#### Records provided
• • • • • • •

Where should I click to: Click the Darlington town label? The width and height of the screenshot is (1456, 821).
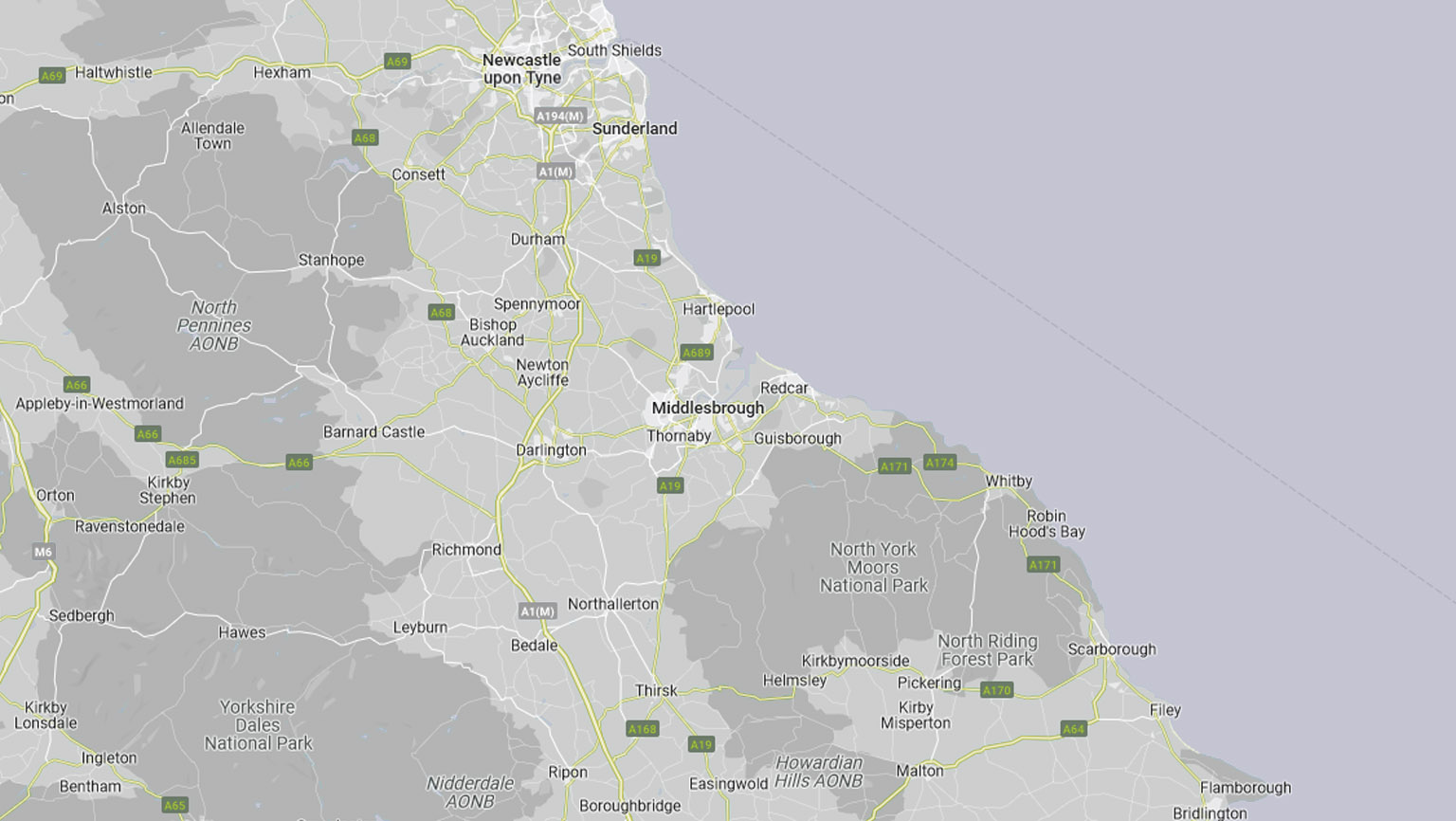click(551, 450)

• • • • • • •

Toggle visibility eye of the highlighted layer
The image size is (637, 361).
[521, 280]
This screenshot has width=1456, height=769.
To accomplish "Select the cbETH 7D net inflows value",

• • • • • • •

Begin at the line that has "Where should I" and stop after the line that has "click(551, 450)". Rewrite those entries with "town" replaced by "city", change nothing else, and leave the pictures out.

Where should I click to: Click the Darlington city label? The width and height of the screenshot is (1456, 821).
click(551, 450)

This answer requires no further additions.